Le camp présidentiel a la trouille, la peur de perdre ces élections, et surtout la suivante, la grande, la vraie, celle de 2012. Un sondage annonce Dominique de Villepin à 10% des intentions de votes. Dominique Bussereau dérape contre Ségolène Royal et les harkis en Poitou-Charente. Valérie Pécresse et Eric Raoult se déchirent en Ile-de-France. Mercredi, Michèle Alliot-Marie a écrit une lettre à Brice Hortefeux d'une rare violence. L'assassinat d'un couple de personnes âgées avait conduit Brice Hortefeux à annoncer un prochain durcissement de la loi contre les auteurs de crimes contre les personnes âgées. L'ex-ministre de l'Identité Nationale s'est souvenu que deux tiers des plus de 50 ans avaient voté Nicolas Sarkozy en 2007. Il a appelé son plan «Tranquillité Senior». La Garde des Sceaux n'a pas apprécié qu'on marche ainsi, à tort, sur ses plates-bandes: «Les propositions en matière pénale sont faites soit par le ministre de la Justice, soit par les parlementaires» a-t-elle recadré, le week-end dernier. Puis, mercredi, elle balance sa lettre. Le texte de sa missive a été publié par Le Parisien, jeudi 4 février. Elle accuse son collègue d'être inefficace dans la lutte contre les violences dans les stades, et notamment le «nombre insuffisant de procédures faisant suite à des interpellations à l'issue des matches». Le «cher Brice» a répliqué, lui aussi par écrit, le lendemain. Et il accuse les services de sa collègue de la Justice de laxisme... L'ambiance est bonne au gouvernement !
La peur des retraites
Avec la réforme des retraites, le président français pense qu'il a une belle carte à jouer. Depuis des années, les gouvernements sont parvenus à culpabiliser et inquiéter les Français. La France a peur pour ses retraites. Personne n'y comprend rien, et personne ne prend la peine d'expliquer. La peur est un accessoire électoral toujours très efficace. Et les retraites sont un sujet qui peuvent, selon Sarkozy, placer la gauche en difficulté, après le récent cafouillage de Martine Aubry. Le débat démarre mal. Le camp présidentiel répète à l'envie que le coût des retraites est trop lourd, qu'il faudra allonger l'âge de départ à la retraite, que les Fonctionnaires devront s'aligner sur le régime privé, et qu'un consensus national est nécessaire. Il faut faire flipper l'électeur !

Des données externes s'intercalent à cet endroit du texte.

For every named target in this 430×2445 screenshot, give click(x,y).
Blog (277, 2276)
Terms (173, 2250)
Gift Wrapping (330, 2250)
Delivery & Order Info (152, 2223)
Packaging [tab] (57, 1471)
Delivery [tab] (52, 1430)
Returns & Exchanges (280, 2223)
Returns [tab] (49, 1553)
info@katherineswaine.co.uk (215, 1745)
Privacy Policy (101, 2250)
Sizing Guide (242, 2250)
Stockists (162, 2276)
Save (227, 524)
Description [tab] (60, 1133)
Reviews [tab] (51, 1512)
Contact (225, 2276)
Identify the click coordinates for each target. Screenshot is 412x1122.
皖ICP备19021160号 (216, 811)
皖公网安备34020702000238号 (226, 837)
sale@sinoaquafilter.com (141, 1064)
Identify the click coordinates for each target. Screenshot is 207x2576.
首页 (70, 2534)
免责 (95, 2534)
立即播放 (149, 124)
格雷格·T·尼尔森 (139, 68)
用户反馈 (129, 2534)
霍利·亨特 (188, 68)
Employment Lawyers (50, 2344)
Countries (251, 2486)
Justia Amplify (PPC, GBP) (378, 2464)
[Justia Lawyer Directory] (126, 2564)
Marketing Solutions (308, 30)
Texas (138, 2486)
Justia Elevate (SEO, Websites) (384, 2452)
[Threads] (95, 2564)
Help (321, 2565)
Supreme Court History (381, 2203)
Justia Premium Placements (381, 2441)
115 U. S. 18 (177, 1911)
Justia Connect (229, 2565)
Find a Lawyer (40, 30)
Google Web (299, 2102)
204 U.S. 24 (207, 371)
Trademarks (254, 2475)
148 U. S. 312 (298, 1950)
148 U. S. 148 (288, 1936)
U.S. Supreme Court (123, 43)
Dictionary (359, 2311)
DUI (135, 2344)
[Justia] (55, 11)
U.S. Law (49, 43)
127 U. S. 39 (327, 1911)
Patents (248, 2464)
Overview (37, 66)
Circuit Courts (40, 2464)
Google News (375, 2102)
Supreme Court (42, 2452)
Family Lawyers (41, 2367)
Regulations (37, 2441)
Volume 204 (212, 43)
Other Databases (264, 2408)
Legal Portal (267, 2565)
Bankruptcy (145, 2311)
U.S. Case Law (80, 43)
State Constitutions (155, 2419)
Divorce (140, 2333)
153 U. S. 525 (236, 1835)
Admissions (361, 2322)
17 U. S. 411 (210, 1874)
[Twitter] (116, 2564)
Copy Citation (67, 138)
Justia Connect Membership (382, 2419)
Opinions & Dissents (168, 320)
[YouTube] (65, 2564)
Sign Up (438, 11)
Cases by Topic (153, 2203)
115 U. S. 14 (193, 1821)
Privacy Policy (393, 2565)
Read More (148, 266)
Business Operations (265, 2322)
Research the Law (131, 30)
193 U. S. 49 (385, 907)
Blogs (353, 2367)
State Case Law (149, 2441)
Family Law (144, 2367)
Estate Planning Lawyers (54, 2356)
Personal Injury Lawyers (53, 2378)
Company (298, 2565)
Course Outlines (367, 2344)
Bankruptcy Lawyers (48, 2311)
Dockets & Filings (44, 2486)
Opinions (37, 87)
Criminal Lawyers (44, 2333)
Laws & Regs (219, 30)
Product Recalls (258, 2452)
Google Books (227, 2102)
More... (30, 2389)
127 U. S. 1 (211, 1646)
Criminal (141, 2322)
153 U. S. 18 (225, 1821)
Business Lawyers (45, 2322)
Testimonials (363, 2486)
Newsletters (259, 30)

L'âge de départ à la retraite n'est pourtant pas le premier sujet. Qu'on parte à 60 ou 65 ans est une question inopérante si l'on omet de discuter de l'assiette et des modalités de calcul de cette solidarité nationale. L'espérance de vie est liée aux conditions de travail, mais la pénibilité est souvent le point d'échec des négociations. Pour financer les retraites, il faudra augmenter les cotisations, leur assiette (aux revenus financiers) et les salaires, trois pistes rarement évoquées à droite. Pensez-vous, il faudrait revenir sur les niches fiscales créées depuis 2002 ! Enfin, notre système de retraites ne tient pas compte des précarités nouvelles, des périodes de chômage, de temps partiel, des changements de postes et de filières qui sont le lot commun d'une majorité de Français. Mais de tous ces sujets, on ne parle pas, ou peu.
La semaine prochaine, Nicolas Sarkozy poursuivra sa campagne... dans les campagnes, avec un déplacement, mardi, «sur l’avenir des territoires ruraux». Gageons que cette fois-ci, ses communicants lui auront écrit un vrai nouveau discours. La dernière fois qu'il s'était exprimé sur le sujet, on avait découvert qu'il s'était contenté de répéter des paragraphes entiers d'une précédente allocution... La réflexion est souvent paralysée par la peur.
Ami Sarkozyste, as-tu peur ?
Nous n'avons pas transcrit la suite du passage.